◆ Work item: All of the data needs to be repeated exactly.

◆ Material for this exercise:
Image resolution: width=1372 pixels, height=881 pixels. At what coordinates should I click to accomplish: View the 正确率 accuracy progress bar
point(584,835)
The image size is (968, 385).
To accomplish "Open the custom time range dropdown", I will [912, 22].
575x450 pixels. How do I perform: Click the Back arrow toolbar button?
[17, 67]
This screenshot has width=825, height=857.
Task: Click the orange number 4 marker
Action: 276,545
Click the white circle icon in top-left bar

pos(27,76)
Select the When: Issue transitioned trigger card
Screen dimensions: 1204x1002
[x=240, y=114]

◆ Your solution:
Image resolution: width=1372 pixels, height=881 pixels. At what coordinates should I click to accomplish: View the 正确率 accuracy progress bar
point(584,835)
The image size is (968, 385).
To accomplish "Open the custom time range dropdown", I will [912, 22].
575x450 pixels. How do I perform: Click the Back arrow toolbar button?
[17, 67]
This screenshot has width=825, height=857.
Task: Click the orange number 4 marker
Action: 276,545
Click the white circle icon in top-left bar

pos(27,76)
Select the When: Issue transitioned trigger card
Screen dimensions: 1204x1002
[x=240, y=114]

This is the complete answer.